Paper 2023/1579

KiloNova: Non-Uniform PCD with Zero-Knowledge Property from Generic Folding Schemes

Abstract

Most existing accumulation/folding schemes focus on implementing Incrementally Verifiable Computation (IVC). Proof-carrying Data (PCD), as a generalization of IVC, enables sequential computation performance by multiple distrusting parties, thereby offering a robust primitive tool in real-world applications. However, building non-uniform PCD from folding schemes faces many technical challenges, particularly in handling cross items and preserving zero knowledge.
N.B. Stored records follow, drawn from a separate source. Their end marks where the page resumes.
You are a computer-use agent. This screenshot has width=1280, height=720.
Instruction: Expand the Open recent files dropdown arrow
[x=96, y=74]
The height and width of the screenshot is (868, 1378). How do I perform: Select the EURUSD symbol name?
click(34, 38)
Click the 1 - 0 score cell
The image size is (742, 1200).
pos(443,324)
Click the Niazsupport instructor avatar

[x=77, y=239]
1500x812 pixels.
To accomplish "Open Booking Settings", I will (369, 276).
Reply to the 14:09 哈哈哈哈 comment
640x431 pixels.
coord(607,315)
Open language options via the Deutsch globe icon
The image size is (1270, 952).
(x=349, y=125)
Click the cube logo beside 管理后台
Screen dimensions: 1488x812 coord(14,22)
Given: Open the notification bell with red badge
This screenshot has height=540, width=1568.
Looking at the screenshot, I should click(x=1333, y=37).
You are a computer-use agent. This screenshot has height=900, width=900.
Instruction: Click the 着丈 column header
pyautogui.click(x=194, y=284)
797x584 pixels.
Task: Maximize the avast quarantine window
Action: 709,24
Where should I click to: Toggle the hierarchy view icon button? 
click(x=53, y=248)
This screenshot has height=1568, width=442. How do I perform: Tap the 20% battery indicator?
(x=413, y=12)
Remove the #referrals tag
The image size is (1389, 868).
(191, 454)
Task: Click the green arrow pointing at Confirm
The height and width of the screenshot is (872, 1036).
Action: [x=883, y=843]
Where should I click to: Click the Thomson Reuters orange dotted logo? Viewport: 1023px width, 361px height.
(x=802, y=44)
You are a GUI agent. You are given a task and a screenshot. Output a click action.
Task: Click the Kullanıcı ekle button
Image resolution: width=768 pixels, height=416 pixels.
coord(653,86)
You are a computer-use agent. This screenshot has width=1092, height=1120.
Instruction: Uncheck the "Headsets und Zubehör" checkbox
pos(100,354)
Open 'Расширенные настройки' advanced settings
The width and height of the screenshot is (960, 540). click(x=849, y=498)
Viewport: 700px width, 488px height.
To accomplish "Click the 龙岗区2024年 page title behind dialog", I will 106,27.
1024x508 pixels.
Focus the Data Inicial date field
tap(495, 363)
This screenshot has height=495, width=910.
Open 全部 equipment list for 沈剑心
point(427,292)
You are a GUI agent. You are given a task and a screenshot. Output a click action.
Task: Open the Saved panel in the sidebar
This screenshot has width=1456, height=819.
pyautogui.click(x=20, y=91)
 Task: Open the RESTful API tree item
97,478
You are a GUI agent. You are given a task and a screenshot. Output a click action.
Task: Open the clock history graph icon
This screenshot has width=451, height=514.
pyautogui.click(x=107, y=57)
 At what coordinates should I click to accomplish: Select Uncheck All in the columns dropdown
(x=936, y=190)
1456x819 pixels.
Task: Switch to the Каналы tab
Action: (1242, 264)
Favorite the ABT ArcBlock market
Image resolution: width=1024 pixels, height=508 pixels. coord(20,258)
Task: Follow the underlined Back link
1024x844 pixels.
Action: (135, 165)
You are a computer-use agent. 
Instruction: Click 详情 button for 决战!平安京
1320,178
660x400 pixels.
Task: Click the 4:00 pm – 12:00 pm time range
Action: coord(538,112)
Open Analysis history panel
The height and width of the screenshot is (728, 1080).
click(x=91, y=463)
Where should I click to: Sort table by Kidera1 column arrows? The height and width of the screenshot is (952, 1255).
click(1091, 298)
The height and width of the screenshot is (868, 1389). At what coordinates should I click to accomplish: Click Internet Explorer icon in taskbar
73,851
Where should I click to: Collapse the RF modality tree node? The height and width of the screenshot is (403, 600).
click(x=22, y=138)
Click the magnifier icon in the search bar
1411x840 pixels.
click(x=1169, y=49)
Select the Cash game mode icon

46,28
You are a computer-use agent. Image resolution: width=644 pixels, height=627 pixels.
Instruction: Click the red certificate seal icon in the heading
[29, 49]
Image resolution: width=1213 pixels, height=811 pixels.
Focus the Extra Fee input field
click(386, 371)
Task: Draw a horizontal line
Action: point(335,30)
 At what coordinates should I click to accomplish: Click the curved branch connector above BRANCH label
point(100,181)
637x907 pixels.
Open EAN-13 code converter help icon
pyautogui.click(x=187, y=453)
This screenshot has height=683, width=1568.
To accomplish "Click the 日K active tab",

This paper introduces KiloNova, a non-uniform PCD system with zero-knowledge properties derived from generic folding schemes. Motivated by HyperNova (Kothapalli et al. ePrint 2023), we derive a variant of the Customizable Constraint System with linear claims on circuits and inputs to avoid cross items. With the new constraint system, we propose a generic folding scheme for multiple instances of different circuits and ensure the zero-knowledge property with various effective methods. Consequently, we build a non-uniform ZK-PCD scheme from the generic folding scheme and improve its performance with some optimization techniques, such as circuit aggregation and decoupling. We propose a new construction for ZK-PCD that does not use a ZK argument system and has little influence on the complexity. The theoretical evaluation shows our non-uniform ZK-PCD scheme outperforms previous models. A single multi-scalar multiplication dominates the prover cost at each step. The recursive circuit is dominated by $O(\log(n))$ random-oracle-like hashes and $O(k)$ scalar multiplications, where $n$ is the circuit input length and $k$ is the instance number at each step.